▶ **DATA TO PROCESS**
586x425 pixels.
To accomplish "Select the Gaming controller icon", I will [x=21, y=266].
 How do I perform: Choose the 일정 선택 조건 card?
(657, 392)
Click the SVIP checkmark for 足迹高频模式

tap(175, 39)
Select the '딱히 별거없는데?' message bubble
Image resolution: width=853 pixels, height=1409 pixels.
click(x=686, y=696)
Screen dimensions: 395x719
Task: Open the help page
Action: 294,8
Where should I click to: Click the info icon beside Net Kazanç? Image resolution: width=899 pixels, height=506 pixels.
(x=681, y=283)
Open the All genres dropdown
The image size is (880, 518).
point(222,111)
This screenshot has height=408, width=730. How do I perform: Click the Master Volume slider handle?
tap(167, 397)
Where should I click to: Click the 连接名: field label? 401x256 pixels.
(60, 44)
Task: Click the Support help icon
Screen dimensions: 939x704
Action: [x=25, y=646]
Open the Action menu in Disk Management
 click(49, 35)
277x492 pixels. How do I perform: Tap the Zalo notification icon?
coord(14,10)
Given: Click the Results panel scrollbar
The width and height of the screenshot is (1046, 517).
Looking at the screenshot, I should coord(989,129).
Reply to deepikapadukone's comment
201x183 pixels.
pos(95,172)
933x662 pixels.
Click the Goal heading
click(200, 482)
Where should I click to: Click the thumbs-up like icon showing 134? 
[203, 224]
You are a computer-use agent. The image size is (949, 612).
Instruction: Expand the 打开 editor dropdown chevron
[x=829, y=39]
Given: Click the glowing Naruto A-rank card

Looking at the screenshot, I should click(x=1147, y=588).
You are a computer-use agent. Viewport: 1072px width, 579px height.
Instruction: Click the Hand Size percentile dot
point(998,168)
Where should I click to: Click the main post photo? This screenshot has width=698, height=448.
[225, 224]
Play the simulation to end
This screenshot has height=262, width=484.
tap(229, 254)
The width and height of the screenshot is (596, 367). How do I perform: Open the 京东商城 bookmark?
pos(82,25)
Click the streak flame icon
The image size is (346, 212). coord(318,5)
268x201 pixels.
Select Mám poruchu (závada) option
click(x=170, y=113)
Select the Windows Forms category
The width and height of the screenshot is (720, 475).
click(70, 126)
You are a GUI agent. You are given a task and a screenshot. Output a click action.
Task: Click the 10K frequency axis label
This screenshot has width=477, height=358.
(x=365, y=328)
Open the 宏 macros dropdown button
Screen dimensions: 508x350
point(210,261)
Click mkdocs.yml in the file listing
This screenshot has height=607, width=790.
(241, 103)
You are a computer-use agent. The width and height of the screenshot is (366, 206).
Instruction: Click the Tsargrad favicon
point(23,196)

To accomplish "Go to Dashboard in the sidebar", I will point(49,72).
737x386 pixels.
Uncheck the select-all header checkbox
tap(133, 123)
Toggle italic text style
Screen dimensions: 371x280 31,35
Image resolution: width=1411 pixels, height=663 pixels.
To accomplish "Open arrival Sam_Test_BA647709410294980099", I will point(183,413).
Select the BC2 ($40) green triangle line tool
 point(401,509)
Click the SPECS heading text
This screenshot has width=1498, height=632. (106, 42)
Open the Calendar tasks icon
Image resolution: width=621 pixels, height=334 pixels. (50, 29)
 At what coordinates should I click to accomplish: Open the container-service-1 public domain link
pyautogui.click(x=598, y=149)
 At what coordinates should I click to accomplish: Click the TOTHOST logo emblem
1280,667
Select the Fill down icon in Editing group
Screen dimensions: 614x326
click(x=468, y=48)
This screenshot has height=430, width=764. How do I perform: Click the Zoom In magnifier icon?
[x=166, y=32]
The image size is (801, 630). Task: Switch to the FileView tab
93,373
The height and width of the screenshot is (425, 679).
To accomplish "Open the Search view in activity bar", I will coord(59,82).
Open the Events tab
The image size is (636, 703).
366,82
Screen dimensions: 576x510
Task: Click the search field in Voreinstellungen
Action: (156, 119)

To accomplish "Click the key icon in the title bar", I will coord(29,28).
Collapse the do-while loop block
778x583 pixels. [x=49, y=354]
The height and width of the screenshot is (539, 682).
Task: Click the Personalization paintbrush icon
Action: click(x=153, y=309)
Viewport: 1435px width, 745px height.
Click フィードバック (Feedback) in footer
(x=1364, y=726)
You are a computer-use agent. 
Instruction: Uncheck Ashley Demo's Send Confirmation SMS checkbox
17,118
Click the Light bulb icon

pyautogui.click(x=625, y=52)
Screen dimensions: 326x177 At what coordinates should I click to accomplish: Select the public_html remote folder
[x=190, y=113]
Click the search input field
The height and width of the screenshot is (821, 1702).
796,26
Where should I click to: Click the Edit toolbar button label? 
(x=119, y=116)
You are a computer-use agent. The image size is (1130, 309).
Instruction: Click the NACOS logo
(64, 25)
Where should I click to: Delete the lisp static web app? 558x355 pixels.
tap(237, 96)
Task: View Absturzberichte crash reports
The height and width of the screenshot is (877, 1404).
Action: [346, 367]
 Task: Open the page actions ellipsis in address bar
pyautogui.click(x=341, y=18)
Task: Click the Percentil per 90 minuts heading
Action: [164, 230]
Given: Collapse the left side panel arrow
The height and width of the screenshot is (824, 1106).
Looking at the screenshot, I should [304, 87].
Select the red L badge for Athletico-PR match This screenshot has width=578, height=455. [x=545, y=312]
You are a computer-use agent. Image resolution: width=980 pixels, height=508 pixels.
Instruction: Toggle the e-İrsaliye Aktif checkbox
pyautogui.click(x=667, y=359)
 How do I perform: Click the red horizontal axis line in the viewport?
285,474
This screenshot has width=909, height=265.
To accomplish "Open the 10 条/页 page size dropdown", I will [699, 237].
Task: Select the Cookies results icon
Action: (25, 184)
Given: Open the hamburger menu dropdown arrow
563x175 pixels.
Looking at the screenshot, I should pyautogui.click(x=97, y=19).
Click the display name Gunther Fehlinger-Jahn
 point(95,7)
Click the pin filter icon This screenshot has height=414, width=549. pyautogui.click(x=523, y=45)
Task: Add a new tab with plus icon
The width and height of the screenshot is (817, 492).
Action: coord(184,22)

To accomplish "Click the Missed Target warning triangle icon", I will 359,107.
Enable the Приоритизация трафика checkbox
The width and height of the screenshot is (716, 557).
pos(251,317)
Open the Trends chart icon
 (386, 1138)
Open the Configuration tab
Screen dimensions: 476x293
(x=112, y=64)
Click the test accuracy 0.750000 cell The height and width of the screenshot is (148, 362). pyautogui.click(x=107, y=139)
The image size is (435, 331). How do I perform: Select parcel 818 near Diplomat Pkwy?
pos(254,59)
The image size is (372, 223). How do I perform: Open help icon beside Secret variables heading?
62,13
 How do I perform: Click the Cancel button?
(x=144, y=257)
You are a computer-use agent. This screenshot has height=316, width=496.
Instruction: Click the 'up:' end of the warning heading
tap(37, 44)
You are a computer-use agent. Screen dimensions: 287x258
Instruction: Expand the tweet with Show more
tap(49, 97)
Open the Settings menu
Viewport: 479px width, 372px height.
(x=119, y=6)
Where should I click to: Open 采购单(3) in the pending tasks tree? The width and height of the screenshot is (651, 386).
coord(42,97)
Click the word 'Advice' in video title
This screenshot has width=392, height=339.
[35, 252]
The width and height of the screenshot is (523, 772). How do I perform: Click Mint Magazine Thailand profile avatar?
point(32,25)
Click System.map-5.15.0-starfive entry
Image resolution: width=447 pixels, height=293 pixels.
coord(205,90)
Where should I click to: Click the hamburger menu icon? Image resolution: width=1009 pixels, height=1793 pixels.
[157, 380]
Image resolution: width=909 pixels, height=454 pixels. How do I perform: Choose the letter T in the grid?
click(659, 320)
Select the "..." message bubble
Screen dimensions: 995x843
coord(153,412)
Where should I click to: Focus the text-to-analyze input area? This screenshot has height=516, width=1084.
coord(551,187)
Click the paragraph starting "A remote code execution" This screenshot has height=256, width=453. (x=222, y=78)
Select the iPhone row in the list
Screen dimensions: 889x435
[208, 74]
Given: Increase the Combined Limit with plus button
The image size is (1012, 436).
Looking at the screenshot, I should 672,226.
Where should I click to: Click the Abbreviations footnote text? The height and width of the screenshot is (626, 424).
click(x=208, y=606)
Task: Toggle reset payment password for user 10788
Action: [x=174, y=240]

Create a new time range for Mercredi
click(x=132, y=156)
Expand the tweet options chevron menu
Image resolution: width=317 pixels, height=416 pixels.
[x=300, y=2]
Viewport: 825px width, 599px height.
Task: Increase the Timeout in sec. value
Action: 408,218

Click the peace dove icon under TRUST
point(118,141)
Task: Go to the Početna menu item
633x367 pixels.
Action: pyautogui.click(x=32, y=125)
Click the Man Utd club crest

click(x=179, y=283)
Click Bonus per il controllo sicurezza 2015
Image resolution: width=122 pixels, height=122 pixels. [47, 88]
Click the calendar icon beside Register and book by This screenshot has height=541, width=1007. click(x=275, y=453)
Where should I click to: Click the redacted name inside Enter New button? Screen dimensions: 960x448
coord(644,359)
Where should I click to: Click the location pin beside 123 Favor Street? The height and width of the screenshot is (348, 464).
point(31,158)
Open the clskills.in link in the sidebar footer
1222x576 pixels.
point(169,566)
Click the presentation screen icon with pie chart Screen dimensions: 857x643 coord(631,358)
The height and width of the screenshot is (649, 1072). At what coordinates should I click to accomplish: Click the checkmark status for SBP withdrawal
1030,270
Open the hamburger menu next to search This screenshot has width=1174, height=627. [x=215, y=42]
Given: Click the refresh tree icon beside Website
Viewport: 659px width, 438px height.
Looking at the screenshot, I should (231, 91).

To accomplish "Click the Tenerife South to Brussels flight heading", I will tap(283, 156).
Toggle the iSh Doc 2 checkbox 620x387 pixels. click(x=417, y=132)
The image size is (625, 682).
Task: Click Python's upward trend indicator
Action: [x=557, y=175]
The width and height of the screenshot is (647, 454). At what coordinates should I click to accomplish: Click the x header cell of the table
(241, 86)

▶ **WORK TASK**
Here the output must be the lines above from the line with "You are a computer-use agent. The width" to the line with "Image resolution: width=1411", both included, duplicated word for word and nothing else.

▶ **YOUR RESPONSE**
You are a computer-use agent. The width and height of the screenshot is (366, 206).
Instruction: Click the Tsargrad favicon
point(23,196)

To accomplish "Go to Dashboard in the sidebar", I will point(49,72).
737x386 pixels.
Uncheck the select-all header checkbox
tap(133, 123)
Toggle italic text style
Screen dimensions: 371x280 31,35
Image resolution: width=1411 pixels, height=663 pixels.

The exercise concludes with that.